Selected excerpt:
▶

The value-added concept is used to avoid double counting. For instance, GDP
in the Retail Bakeries industry would not include the value of the flour used
to make a loaf of bread, it would only include the value the Retail Bakeries
industry adds by turning the flour into bread (for example, the mixing,
leavening and baking process).
This example of value-added (GDP) can be broadened to illustrate the total
value of a loaf of bread. Let us suppose we live in a simple world where the
only two inputs needed to make bread are flour and water. And for the moment,
let us assume water is free.
So as before, it is the baker who turns the flour into bread. This process
is his value-added (GDP). For the baker, flour is an input into the production
of bread, thus the value of the flour is not included in the value-added (GDP)
of the baker.
The baker buys his flour from the miller, who produces flour by grinding
wheat. So the value-added (GDP) of manufacturing flour is captured by the
miller. Since the miller purchases wheat as an input, the value of wheat is not
included in the value-added (GDP) of the miller.

◀

Problems:
1 - Translate this sentence from the passage on value-added GDP into Spanish: "Let us suppose we live in a simple world where the only two inputs needed to make bread are flour and water."
2 - Revise the passage on value-added GDP, everything from "This example of" down to "water is free.", so that "water" becomes "salt".
The listing comes from a separate source, unrelated to this text.

Source material:
▶

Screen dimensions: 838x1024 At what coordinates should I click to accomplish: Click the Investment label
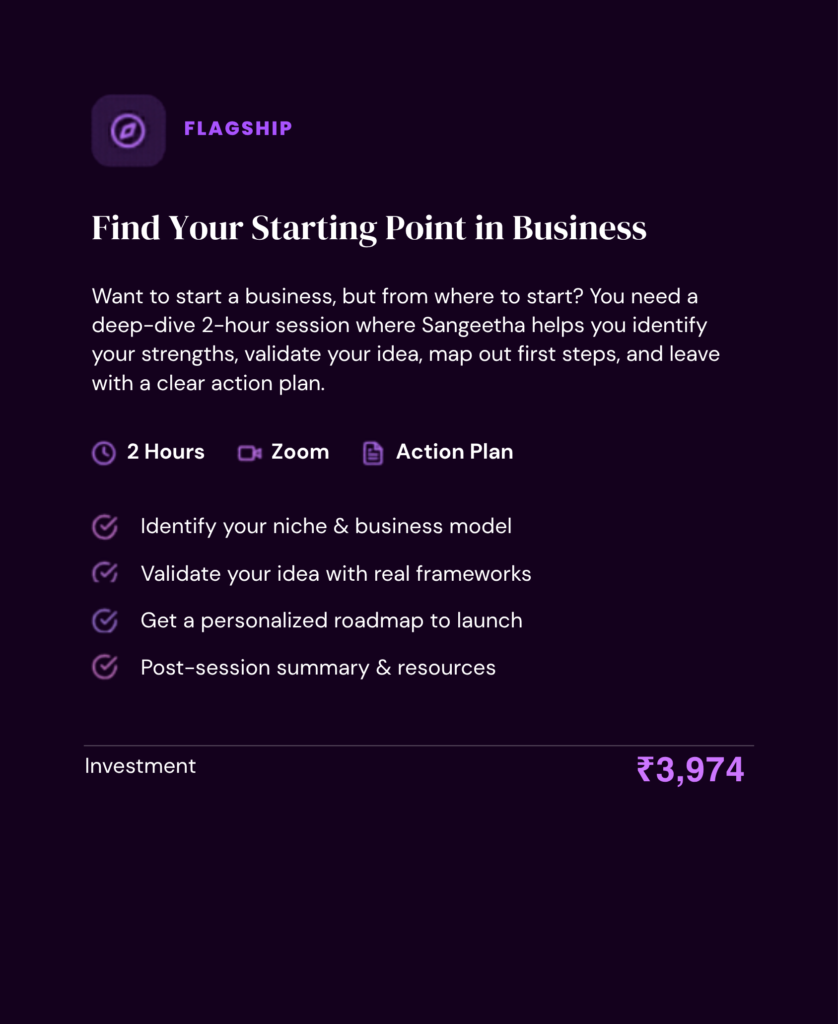pyautogui.click(x=140, y=766)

◀

Solutions in order:
1 - Supongamos que vivimos en un mundo sencillo donde los únicos dos insumos necesarios para hacer pan son la harina y el agua.

2 -
This example of value-added (GDP) can be broadened to illustrate the total
value of a loaf of bread. Let us suppose we live in a simple world where the
only two inputs needed to make bread are flour and salt. And for the moment,
let us assume salt is free.